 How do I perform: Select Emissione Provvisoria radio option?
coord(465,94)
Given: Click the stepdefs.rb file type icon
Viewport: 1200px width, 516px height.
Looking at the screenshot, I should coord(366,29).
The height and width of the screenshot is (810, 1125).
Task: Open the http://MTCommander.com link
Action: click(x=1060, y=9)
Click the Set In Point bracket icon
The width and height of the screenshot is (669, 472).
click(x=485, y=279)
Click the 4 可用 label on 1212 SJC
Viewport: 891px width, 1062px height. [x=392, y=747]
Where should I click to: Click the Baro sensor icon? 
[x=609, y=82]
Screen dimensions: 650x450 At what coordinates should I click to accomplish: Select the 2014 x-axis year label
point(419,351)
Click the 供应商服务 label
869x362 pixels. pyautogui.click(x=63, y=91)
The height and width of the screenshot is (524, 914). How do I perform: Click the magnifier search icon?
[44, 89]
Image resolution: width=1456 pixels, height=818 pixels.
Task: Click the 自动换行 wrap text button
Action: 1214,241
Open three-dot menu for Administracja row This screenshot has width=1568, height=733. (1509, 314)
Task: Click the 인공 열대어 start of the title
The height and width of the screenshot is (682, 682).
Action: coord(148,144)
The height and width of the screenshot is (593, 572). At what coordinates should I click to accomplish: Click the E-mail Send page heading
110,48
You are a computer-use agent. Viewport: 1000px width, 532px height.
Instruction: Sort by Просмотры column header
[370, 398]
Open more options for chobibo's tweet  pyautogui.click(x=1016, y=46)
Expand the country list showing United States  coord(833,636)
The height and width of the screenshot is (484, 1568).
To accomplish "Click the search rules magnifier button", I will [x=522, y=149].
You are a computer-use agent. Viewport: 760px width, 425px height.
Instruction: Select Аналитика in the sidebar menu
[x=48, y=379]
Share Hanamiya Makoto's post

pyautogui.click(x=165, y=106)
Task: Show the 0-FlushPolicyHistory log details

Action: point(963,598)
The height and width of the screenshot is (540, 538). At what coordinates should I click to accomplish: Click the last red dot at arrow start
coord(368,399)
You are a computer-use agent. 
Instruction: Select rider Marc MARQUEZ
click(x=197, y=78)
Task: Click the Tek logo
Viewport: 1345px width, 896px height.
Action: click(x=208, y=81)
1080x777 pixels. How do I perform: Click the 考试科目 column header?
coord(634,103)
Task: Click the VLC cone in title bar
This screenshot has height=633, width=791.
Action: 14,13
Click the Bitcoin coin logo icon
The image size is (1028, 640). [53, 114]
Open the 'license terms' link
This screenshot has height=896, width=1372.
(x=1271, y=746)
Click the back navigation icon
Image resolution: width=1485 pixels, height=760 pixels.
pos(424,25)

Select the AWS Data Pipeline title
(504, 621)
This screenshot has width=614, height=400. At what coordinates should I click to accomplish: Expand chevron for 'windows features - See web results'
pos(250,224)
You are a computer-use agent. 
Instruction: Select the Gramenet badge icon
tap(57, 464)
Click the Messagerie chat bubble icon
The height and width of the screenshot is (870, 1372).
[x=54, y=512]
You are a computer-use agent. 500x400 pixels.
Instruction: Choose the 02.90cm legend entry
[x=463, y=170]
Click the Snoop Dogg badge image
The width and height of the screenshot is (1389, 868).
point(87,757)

_ _ _ _ _ _ _

Exercise:
Check each line of the data above for the word "agent". Report how many lines have it, and nothing else.

Written solution:
5